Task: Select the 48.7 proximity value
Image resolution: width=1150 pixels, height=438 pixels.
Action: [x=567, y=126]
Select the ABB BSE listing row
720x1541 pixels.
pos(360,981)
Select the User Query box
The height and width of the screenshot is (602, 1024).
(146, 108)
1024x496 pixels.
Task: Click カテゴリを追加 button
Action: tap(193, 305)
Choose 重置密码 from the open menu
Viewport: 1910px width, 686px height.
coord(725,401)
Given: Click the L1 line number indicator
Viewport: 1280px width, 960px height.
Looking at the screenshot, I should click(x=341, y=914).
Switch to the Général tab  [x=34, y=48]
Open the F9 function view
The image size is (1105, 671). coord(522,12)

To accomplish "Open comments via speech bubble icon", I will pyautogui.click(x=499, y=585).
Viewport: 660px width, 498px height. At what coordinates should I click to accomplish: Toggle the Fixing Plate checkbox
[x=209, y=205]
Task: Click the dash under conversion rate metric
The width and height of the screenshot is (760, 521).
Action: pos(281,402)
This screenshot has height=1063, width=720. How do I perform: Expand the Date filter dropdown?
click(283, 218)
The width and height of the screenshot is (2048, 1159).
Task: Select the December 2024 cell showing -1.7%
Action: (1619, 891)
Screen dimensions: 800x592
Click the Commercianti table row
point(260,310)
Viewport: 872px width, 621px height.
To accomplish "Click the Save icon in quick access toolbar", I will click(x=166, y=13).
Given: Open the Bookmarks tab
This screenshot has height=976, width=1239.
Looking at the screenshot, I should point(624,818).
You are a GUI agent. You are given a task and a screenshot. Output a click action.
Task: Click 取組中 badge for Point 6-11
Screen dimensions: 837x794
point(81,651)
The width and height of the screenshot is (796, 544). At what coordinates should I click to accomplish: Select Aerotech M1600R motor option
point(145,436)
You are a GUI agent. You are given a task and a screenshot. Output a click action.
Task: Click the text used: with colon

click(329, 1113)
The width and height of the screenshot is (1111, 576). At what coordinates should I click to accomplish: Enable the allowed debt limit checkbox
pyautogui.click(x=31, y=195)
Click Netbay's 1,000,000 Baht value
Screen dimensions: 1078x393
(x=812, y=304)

EXERCISE: Some lines above contain the word "value". Copy each of them.

ANSWER SECTION:
Task: Select the 48.7 proximity value
Click Netbay's 1,000,000 Baht value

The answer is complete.